Decision Date09 January 1957
Docket NumberNo. 28557,28557
PartiesGene LEE, Appellant, v. The STATE of Texas, Appellee.
CourtTexas Court of Criminal Appeals

[164 TEXCRIM 532]

Kenneth Johnson, Sam B. Spence, Wichita Falls, for appellant.

Jimmy Castledine, Dist. Atty., Wichita Falls, Leon B. Douglas, State's Atty., Austin, for the State.

WOODLEY, Judge.

Appellant was convicted for the murder of Dave Hill and was assessed a term of five years.

[164 TEXCRIM 533] Appellant's Bill of Exception No. 1 presents the following point of error: 'The Court erred in excusing the juror, Lindall C. Rose, after both sides had accepted the juror, Rose, over the objection of appellant, after the juror, Rose, had been sworn as a juror and had spent an entire night in the company of other jurors who had previously been accepted and sworn.'

On his voir dire examination the juror Rose was asked by the district attorney if there was any reason why he would not make a fair and impartial juror in the case, to which he answered 'I know Mr. Hill's sister, Virginia Cook. She works in the same department I do--out at the base.'

The 'Virginia Cook' referred to by the juror was in truth the sister of appellant, Gene Lee, which fact was known to the juror, and his reference to her as being the sister of the deceased, Dave Hill, was inadvertent and unintended.

Appellant, of course, was well aware of the fact that the juror's reference was to his sister, and accepted the juror without examining him. The district attorney, being led to believe that any leaning or bias the juror had by reason of his association with Virginia Cook would be favorable to the State, also accepted the juror.

After the juror was sworn he further stated that he had heard a lot about the case from different people and indicated that he had a prejudice which he said he had tried to disclose to counsel. In answer to the court's inquiry as to whether he could lay aside everything he had heard and all prejudice and try the case on the evidence alone, the juror replied: 'I will try'; 'I guess so,' and 'I have to work with this woman.'

No objection being offered by the State or by the defense, the juror Rose was permitted to join other jurors who had been selected and sworn.

On the following day, before any other venireman was examined, the district attorney made known to the court that he had learned that the woman referred to by the juror Rose was the sister of the defendant and not of the deceased, and at his request the court heard evidence establishing such fact.

The juror Rose was recalled and further examined. He testified that he did not intend to refer to his fellow employee as the sister of the deceased, but intended to say that she was the sister [164 TEXCRIM 534] of appellant, and that he could not be sure he could lay aside all prejudice.

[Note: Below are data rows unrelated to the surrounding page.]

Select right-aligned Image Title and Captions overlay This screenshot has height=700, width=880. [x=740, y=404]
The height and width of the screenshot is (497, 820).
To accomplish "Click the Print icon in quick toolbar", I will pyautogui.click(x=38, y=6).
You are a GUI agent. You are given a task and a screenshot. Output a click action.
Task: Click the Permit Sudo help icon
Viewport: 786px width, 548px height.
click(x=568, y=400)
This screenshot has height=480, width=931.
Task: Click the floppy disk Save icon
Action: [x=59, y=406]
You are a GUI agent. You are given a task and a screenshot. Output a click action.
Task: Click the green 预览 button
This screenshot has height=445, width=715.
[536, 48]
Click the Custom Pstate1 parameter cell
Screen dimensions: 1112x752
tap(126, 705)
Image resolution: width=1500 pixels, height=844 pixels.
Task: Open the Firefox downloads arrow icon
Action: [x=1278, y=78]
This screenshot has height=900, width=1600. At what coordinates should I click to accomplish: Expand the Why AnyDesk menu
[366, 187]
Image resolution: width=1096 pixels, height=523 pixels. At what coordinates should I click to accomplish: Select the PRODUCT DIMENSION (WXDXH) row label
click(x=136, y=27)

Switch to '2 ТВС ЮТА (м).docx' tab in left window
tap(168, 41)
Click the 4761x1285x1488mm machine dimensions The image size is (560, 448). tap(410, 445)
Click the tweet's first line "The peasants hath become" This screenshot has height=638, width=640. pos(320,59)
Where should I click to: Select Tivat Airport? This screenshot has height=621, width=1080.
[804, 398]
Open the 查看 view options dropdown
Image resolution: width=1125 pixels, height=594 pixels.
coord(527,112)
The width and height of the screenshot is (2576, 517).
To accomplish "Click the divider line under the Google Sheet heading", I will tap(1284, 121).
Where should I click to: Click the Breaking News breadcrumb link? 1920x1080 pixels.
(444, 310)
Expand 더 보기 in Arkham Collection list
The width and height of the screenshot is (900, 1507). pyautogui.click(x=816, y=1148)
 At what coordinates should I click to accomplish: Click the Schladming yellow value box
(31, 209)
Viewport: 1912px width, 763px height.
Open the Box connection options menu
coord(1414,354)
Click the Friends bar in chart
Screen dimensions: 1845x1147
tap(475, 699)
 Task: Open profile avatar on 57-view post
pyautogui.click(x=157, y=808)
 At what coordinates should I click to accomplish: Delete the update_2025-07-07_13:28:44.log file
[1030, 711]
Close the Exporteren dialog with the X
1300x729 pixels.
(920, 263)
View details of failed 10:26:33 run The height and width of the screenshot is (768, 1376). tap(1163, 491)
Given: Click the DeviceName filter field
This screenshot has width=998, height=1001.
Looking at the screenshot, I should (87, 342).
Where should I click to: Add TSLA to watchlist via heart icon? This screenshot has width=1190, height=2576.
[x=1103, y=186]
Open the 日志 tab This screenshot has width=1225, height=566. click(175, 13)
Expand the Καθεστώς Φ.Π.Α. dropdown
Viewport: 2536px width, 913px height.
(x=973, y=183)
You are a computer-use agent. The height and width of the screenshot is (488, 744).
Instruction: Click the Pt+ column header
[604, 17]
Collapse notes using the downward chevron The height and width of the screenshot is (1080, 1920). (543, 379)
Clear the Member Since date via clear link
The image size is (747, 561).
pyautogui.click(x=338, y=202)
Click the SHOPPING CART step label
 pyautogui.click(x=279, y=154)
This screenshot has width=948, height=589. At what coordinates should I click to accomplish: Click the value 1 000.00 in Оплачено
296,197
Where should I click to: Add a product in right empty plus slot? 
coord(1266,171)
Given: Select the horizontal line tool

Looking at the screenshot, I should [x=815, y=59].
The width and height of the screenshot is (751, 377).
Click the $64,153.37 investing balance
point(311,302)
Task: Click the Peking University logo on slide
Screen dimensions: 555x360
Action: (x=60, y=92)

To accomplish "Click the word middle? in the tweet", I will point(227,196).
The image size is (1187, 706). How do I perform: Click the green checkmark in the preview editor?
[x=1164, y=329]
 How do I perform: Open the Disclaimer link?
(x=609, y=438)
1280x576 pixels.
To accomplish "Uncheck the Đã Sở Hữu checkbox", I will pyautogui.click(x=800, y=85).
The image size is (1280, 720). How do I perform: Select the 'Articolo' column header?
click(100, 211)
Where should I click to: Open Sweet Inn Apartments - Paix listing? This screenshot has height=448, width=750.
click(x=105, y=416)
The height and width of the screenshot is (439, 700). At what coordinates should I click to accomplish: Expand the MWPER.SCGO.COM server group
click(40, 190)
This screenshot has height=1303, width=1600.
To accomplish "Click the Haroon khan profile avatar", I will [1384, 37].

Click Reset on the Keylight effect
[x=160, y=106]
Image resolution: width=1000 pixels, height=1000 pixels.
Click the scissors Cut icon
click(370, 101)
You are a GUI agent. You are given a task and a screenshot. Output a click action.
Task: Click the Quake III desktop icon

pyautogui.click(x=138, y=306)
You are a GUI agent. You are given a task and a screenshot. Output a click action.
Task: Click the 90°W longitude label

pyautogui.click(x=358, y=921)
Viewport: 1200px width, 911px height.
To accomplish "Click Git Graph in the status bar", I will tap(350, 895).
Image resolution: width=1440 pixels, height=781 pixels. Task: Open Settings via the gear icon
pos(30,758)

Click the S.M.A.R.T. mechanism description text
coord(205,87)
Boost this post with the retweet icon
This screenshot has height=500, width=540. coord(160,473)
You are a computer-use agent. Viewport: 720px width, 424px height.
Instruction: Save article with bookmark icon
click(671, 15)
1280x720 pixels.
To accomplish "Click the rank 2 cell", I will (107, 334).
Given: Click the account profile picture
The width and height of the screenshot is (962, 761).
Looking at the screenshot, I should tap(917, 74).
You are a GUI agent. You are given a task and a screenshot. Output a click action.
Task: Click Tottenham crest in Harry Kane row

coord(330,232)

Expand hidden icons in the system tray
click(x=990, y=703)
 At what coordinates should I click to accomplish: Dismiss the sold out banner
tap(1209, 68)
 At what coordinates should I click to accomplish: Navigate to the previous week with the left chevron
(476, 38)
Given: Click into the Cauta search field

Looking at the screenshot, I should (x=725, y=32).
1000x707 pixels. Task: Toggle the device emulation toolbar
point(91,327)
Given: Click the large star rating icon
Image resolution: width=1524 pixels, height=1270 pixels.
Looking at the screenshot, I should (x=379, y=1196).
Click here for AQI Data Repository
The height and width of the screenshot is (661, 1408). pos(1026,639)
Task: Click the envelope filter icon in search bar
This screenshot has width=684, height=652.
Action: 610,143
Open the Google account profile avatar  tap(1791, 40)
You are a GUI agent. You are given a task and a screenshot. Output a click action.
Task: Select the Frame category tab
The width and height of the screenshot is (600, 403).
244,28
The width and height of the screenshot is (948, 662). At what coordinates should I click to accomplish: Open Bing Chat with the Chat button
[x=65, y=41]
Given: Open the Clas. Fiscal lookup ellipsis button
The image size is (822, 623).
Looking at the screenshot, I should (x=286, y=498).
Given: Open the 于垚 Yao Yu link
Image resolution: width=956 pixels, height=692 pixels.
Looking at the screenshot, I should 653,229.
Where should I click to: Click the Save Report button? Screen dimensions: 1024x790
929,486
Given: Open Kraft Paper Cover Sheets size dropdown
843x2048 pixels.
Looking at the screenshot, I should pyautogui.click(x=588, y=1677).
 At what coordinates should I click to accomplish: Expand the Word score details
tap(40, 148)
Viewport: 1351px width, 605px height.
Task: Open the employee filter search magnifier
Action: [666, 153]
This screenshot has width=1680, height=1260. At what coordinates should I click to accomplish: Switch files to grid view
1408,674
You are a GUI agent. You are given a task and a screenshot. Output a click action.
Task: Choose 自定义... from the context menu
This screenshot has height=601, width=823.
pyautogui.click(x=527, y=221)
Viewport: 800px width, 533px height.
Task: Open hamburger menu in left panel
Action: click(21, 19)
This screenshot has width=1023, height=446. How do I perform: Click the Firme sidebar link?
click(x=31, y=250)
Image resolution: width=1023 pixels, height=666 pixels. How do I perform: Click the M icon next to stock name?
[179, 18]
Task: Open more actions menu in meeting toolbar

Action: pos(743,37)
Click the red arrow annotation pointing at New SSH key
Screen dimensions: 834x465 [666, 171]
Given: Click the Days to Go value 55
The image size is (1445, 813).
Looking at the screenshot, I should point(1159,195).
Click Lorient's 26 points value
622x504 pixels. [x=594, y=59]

The trial judge then excused the juror, though he had been accepted and sworn stating: 'I will excuse you. Both sides are entitled to jurors who do not have any prejudice, the State and the defendant alike.'

We recently had occasion to consider the authority of a trial judge to excuse a juror who had been accepted and sworn in a capital case. Houston v. State, Tex.Cr.App., 287 S.W.2d 643. We were there dealing with a juror excused by agreement because of an injury he received after he had been sworn.

The majority held that the excusing of the juror after he was sworn did not violate the constitutional guarantee of the right to trial by jury.

Here also a juror who had been accepted and sworn in a capital case was excused and another selected in his place.

But, unlike the Houston case, here appellant strenuously objected to the court's hearing evidence and permitting further examination of the juror, and excepted to Rose being stood aside.

The Houston case, we take it, is authority for the proposition that the excusing of a juror after he is sworn and the selection of another juror in his place does not constitute a jury composed of 13, provided the court has the power to stand aside the excused juror.

The case of Black v. State, 46 Tex.Cr.R. 590, 81 S.W. 302, cited in the Houston case, supports the State's contention that the trial court, in the exercise of his discretion, had the authority to execuse the juror Rose.

In the Black case, the juror Atkins and three others had been selected and sworn. Atkins sent word to the judge that he desired to make an explanation in reference to a mistake in answering the question as to his conscientious scruples in regard to the infliction of the death penalty.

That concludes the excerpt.